Lekki d’ailleurs est, en soi, un miracle. Celui de l’or noir. Il y a quinze ans à peine, le quartier n’était qu’un vaste marécage infesté de moustiques. C’était l’un des rares endroits à offrir la plus grande richesse de la mégalopole : de l’espace. 72 000 habitants, quasiment tous de la classe supérieure, arrivent chaque année sur ce bras de mer humide. Les terrains s’achètent aussi cher que dans le XVIe arrondissement de Paris, mais ils sont inconstructibles. C’est au propriétaire d’engager des millions de dollars supplémentaires pour le rendre habitable.
Oshodi
Derrière des baraques construites à perte de vue, qui s’empilent les unes sur les autres, au milieu d’une rue où trouver de l’espace pour son pied est un défi, apparaît un immense terrain vague. C’était, il y a encore quelques semaines, le marché aux produits électroniques et aux tissus de Lagos.
Après des mois de menaces d’expulsion, le gouvernement local avait donné deux semaines aux commerçants pour déménager. Personne n’y a vraiment cru. La communauté avait même décidé de se battre, en engageant un procès contre l’Etat de Lagos. «C’est sans doute ce qui les a énervés», poursuit le vendeur de nappes. L’Etat affirme qu’il a offert des compensations aux commerçants.
Les commerçants affirment qu’ils ne les ont jamais reçues. Oshodi était le symbole du tourbillon chaotique de la mégalopole. De ses milliers de bus jaunes, de ses dizaines de milliers d’étals de marché, qui s’amoncelaient jusque sur la voie ferrée par manque de place. Lorsque le train passait, les commerçants déplaçaient leur stock pendant quelques minutes avant de le remettre en place. Il fallait «nettoyer» tout cela.
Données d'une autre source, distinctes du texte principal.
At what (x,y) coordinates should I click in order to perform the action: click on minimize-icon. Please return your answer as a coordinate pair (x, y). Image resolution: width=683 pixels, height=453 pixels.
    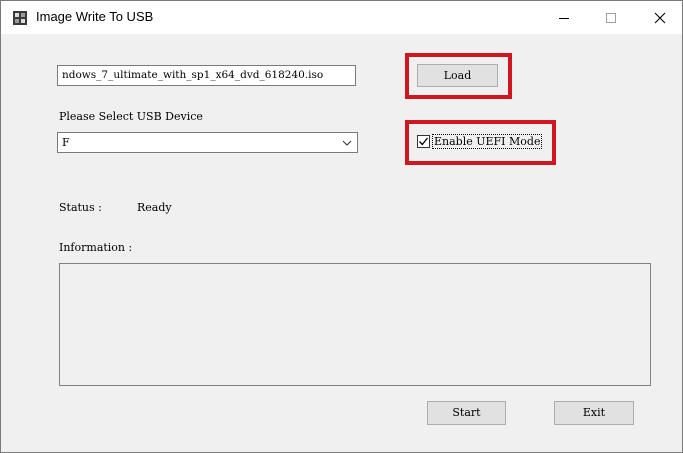
    Looking at the image, I should click on (564, 18).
Le Nigeria est le premier exportateur d’or noir en Afrique et le pays connaît l’expansion la plus rapide du nombre de millionnaires sur le continent (+44% par an depuis six ans)
Par peur d’une expulsion imminente, les habitants de Mosafejo, ce petit quartier «puant» d’Oshodi, remplissent des camions à la hâte avec leurs matelas moisis et des toits de tôle. Les femmes courent entre les baraques, leur micro-ondes sur la tête. Au milieu de la chaussée terreuse, un homme s’écroule comme une pierre. Sa tête claque contre le sol. Il tremble, ses mains se crispent, de la bave sort de sa bouche. L’homme fait une crise d’épilepsie au milieu du chaos. Et personne n’y fait attention. On l’enjambe pour porter une table, une chaise, en jetant un regard indifférent sur sa souffrance. Pas de place pour les faibles. Pas de temps pour la pitié.